Jon Corzine's MF Global is Bankrupt
The global financial crisis took yet another turn for the worse on Monday. According to Yahoo! Finance:
MF Global's meltdown in less than a week made it the biggest U.S. casualty of Europe's debt crisis, and the seventh-largest bankruptcy by assets in U.S. history.
The chief executive of MF Global Holdings Ltd. is Jon Corzine. According to The Economist recently, Mr. Corzine is:
Another former head of Goldman Sachs [potentially] running America’s Treasury, Mr Corzine (who is also a former governor of New Jersey) is seen as a long-shot candidate for the job when Tim Geithner steps down, or as a possible future White House economic adviser.
The Economist also mentions what it refers to as "The Corzine put". This cunningly constructed derivative means that MF Global:
Is offering an extra percentage point of interest to investors in its latest bond issue, should Jon Corzine, MF’s chief executive, quit to take a government job before July 2013.
I wonder what MF Global bond holders make of that extra percentage point now? I also wonder what valuation MF shareholders are putting on their holdings today? In view of the current news it seems unlikely Mr. Corzine will ever achieve that position in government, although I suppose stranger things have happened. According to Reuters, ex Democratic New Jersey Governor Jon Corzine:
Has been a major fundraiser for Obama, having donated the maximum of $5,000 that an individual can give for a presidential campaign. He also held a lavish $35,800-a-head fundraising dinner for Obama at his home in April and raised or "bundled" donations of at least $500,000 so far for Obama's 2012 re-election effort.
Maybe in return Mr. Obama will send some of his own "political capital" in Mr. Corzine's direction one day, when memories have faded a little? Or there again perhaps not. According to The Economist once more:
It is unlikely that Mr Corzine will stage another comeback. On October 31st MF Global filed for bankruptcy after frantic efforts to sell assets or find a buyer failed. The cause of the firm’s demise were trades and strategies driven by Mr Corzine—not least disastrous bets in the market for European sovereign debt, making MF Global the largest American casualty of the euro-zone crisis so far.
The US regulators that are supposed to be keeping a close eye on this sort of thing have issued a statement on the MF Global fiasco. According to the U.S. Commodity Futures Trading Commission:
For several days, the SEC, CFTC and other regulators had been closely monitoring developments affecting MF Global, Inc., a jointly registered futures commission merchant and broker-dealer, in anticipation of a transaction that would include the transfer of customer accounts to another firm. Early this morning, MF Global informed the regulators that the transaction had not been agreed to and reported possible deficiencies in customer futures segregated accounts held at the firm. The SEC and CFTC have determined that a SIPC-led bankruptcy proceeding would be the safest and most prudent course of action to protect customer accounts and assets. SIPC announced today that it is initiating the liquidation of MF Global under the Securities Investor Protection Act (SIPA).
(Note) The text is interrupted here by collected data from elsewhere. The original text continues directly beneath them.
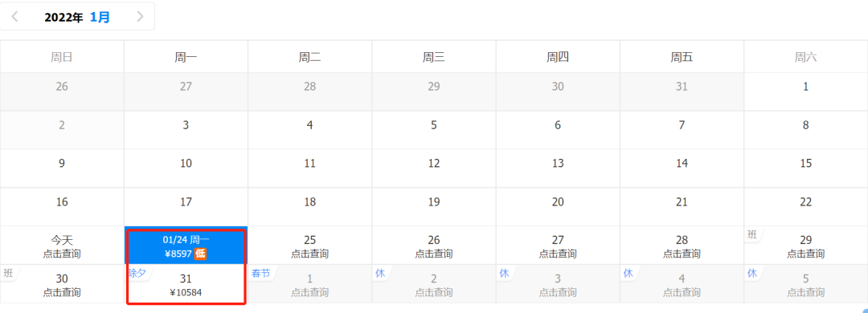The width and height of the screenshot is (868, 313).
Task: Click the 班 tag on day 29
Action: tap(751, 234)
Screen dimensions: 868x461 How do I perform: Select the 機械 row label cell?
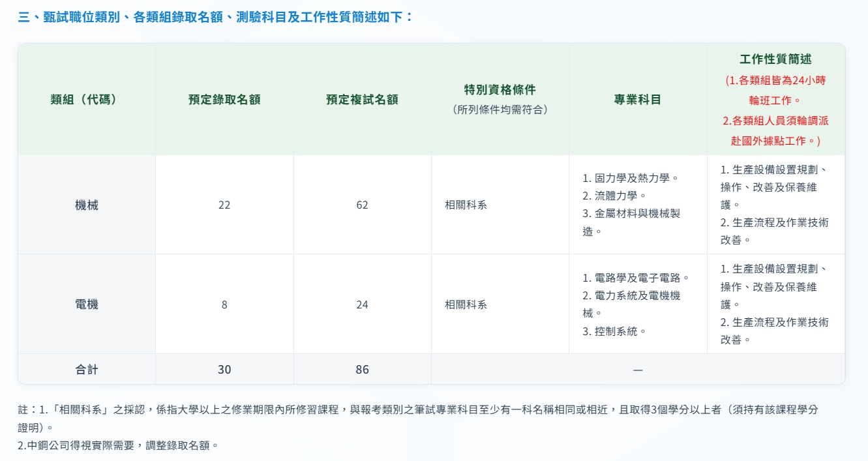click(x=87, y=205)
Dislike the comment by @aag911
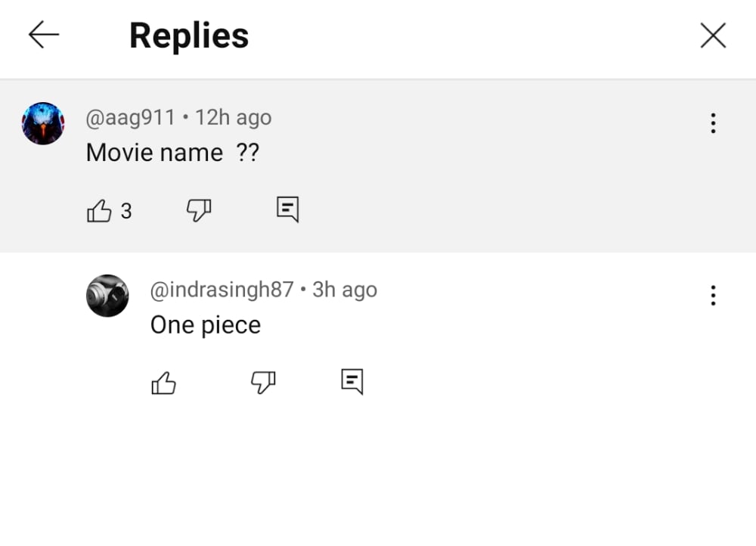Image resolution: width=756 pixels, height=546 pixels. pos(199,209)
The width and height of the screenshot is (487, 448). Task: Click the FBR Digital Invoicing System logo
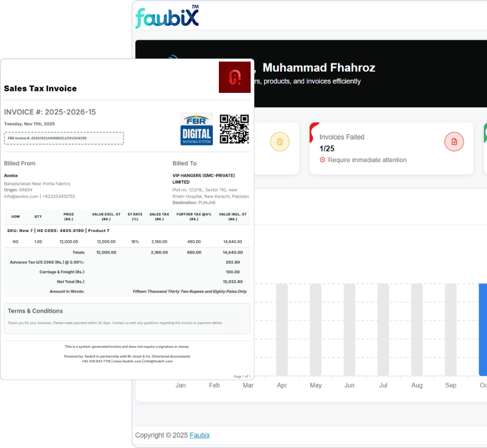[196, 129]
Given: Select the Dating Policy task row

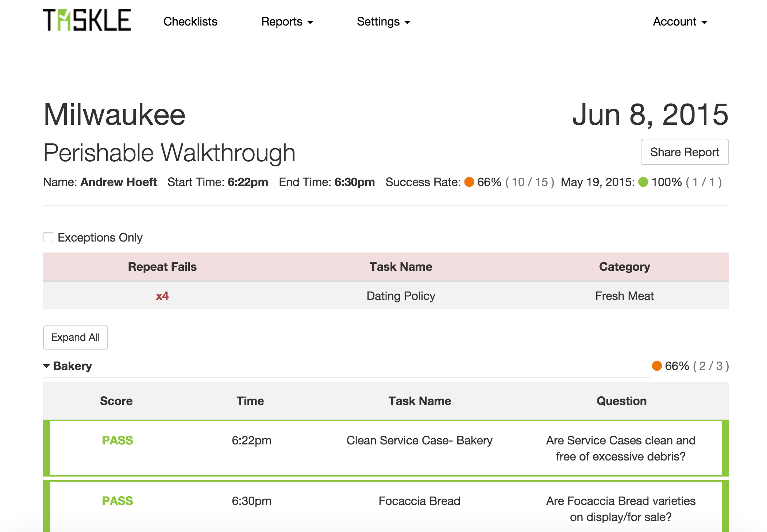Looking at the screenshot, I should [401, 296].
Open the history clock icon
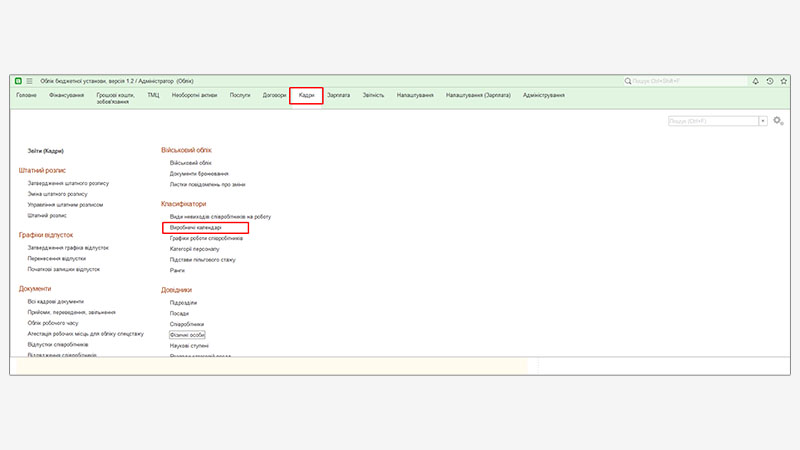The width and height of the screenshot is (800, 450). (769, 80)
It sounds a lot like it's not just MF Global shareholders who will be forced to undergo a haircut. It sounds like there are some deficiencies in the supposedly segregated accounts of MF Global's customers too. According to the New York Times:
Regulators are examining whether MF Global diverted some customer funds to support its own trades as the firm teetered on the brink of collapse. It is still unclear where the money went. At first, as much as $950 million was believed to be missing, but as the firm sorted through its bankruptcy, that figure fell to less than $700 million by late Monday, the people briefed on the matter said.
For a closer look at the many billions of dollars involved in the latest Wall Street crash let's turn for assistance to Michael Bloomberg, who is an expert in such matters. According to Bloomberg Businessweek:
MF Global Holdings Ltd., the holding company for the broker-dealer run by ex-Goldman Sachs Group Inc. co-chairman Jon Corzine, filed for bankruptcy protection as it seeks to reorganize after making bets on European sovereign debt. Its broker-dealer unit, MF Global Inc., faces liquidation. The firm listed debt of $39.7 billion and assets of $41 billion in Chapter 11 papers filed yesterday in U.S. Bankruptcy Court in Manhattan.
Once upon a time Jon Corzine looked very closely at the causes of the downfall of Long Term Capital Management, according to Roger Lowenstein in another article on Bloomberg. However it doesn't seem as though he learned very much from that particular piece of financial history. This time around it looks like he's not only thoroughly cooked his own goose, but he's also burned considerable amounts of MF Global Inc.'s customers' money, supposedly safely protected from such abuse in "segregated" accounts. Losing money on the deal is a risk MF Global's shareholders and bondholders were presumably prepared to take. MF Global's customers believed they were taking no such risk. It now seems as though that belief was mistaken.